STANDARD LITHIUM LTD.

NOTES TO THE CONDENSED CONSOLIDATED INTERIM FINANCIAL STATEMENTS

FOR THE SIX MONTHS ENDED DECEMBER 31, 2021 AND 2020

(Expressed in Canadian Dollars - unaudited)

 

14.       Financial Instruments and Financial Risk Management - continued

 

In the normal course of operations, the Company is exposed to various risks such as commodity, interest rate, credit, and liquidity risk. To manage these risks, management determines what activities must be undertaken to minimize potential exposure to risks. The objectives of the Company in managing risk are as follows:

 

  · maintaining sound financial condition;

  · financing operations; and

  · ensuring liquidity to all operations.

 

In order to satisfy these objectives, the Company has adopted the following policies:

 

·recognize and observe the extent of operating risk within the business;
·identify the magnitude of the impact of market risk factors on the overall risk of the business and take advantage of natural risk reductions that arise from these relationships.

 

(i)Interest rate risk

 

The Company does not have any financial instruments which are subject to interest rate risk.

 

(ii)Credit risk

 

Credit risk is the risk of loss if counterparties do not fulfill their contractual obligations and arises principally from trade receivables.

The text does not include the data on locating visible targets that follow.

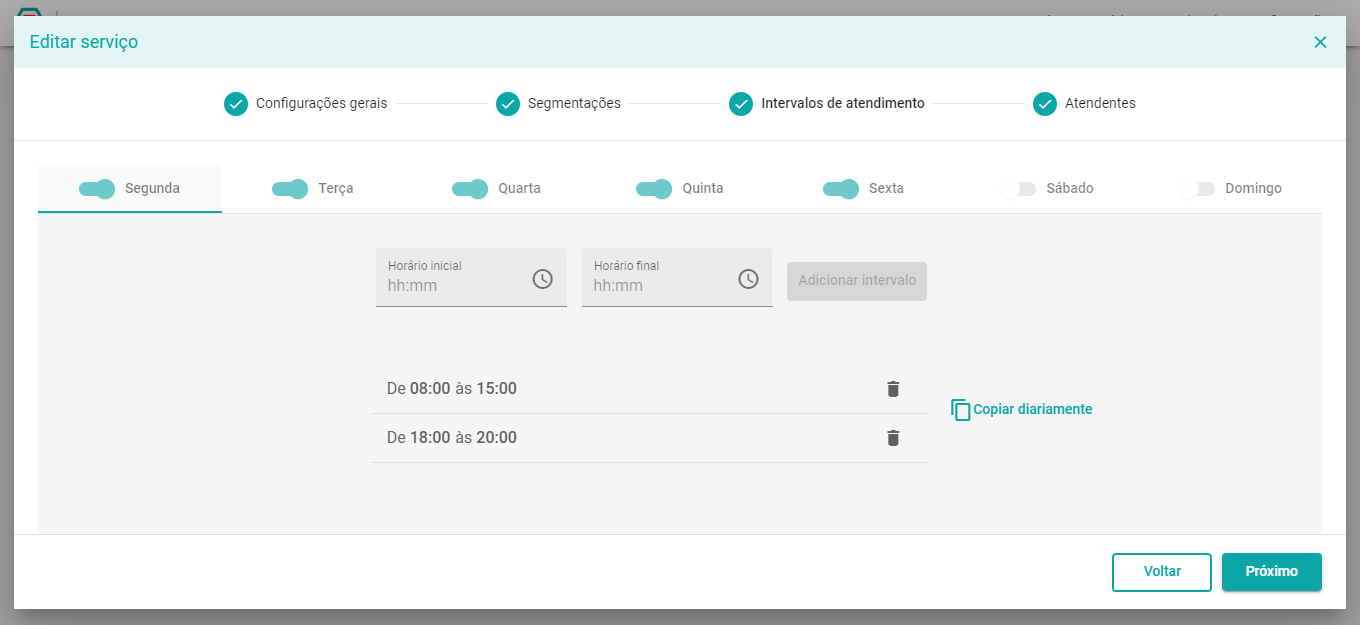Select the Sexta day tab
Viewport: 1360px width, 625px height.
(863, 189)
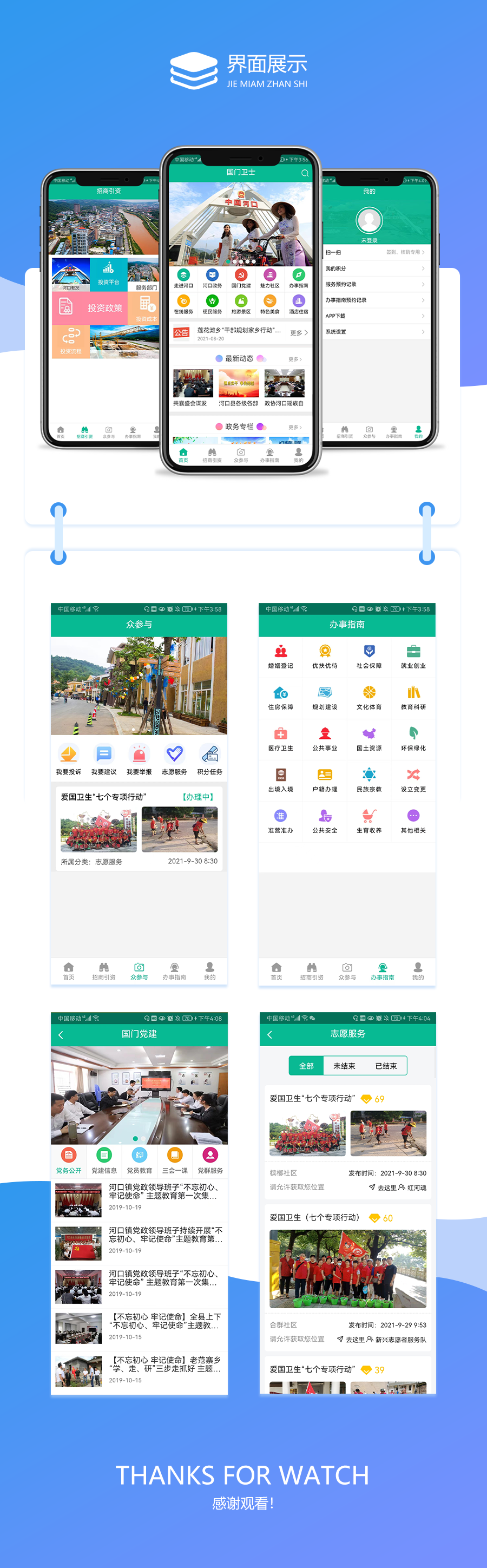Tap 更多 link next to 最新动态
This screenshot has height=1568, width=487.
point(294,359)
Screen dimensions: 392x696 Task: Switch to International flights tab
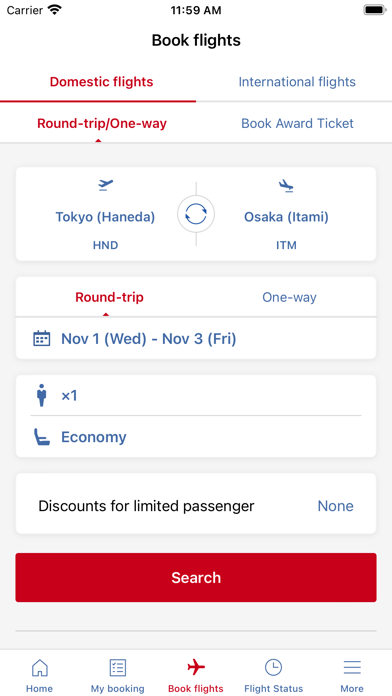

The Company does not have any financial instruments which are subject to credit risk.

 

(iii)Liquidity risk

 

Liquidity risk is the risk that the Company will not be able to meet its financial obligations as they come due. The Company manages this risk by careful management of its working capital to ensure its expenditures will not exceed available resources. At December 31, 2021, the Company has a working capital surplus of $140,942,863.

 

(iv)Currency risk

 

Currency risk is the risk to the Company’s earnings that arises from fluctuations of foreign exchange rates and the degree of volatility of these rates. The Company does not use derivative instruments to reduce its exposure to foreign currency risk. The Company is exposed to currency risk through the following assets and liabilities denominated in US dollars:

 

          
    

December 31, 2021

$

    

June 30, 2021

$

 
Cash   118,609,705    736,623 
Accounts payable   (880,639)   (1,520,823)

 

At December 31, 2021, US Dollar amounts were converted at a rate of USD 1.00 to CAD 1.2678. A 10% increase or decrease in the US Dollar relative to the Canadian Dollar would result in a change of approximately $11,773,000 in the Company’s comprehensive loss for the year to date.

 

 

25

STANDARD LITHIUM LTD.

NOTES TO THE CONDENSED CONSOLIDATED INTERIM FINANCIAL STATEMENTS

FOR THE SIX MONTHS ENDED DECEMBER 31, 2021 AND 2020

(Expressed in Canadian Dollars - unaudited)

 

15.       Subsequent Events

 

Subsequent to December 31, 2021, the Company issued 375,830 common shares upon the exercise of warrants for proceeds of $378,080 and 310,000 common shares upon the exercise of stock options for proceeds of $365,000.

 

On January 27, 2022, a putative securities class action lawsuit was filed against the Company, Robert Mintak, and Kara Norman in the United States District Court for the Eastern District of New York, captioned Gloster v. Standard Lithium Ltd., et al., 22-cv-0507 (E.D.N.Y.) (the “Action”). The complaint seeks to certify a class of investors who purchased or otherwise acquired the Company’s publicly traded securities between May 19, 2020 and November 17, 2021, and asserts violations of Section 10(b) of the Securities Exchange Act of 1934 (“Exchange Act”) against all defendants and Section 20(a) of the Exchange Act against the individually-named defendants. The complaint alleges, among other things, that during the proposed class period, defendants misrepresented and/or failed to disclose certain material facts regarding the Company’s LiSTR Direct Lithium Extraction (“LiSTR”) technology and “final product lithium recovery percentage” at its Direct Lithium Extraction Demonstration Plant in southern Arkansas. Plaintiff seeks various forms of relief, including monetary damages in an unspecified amount. The Company intends to vigorously defend against the Action.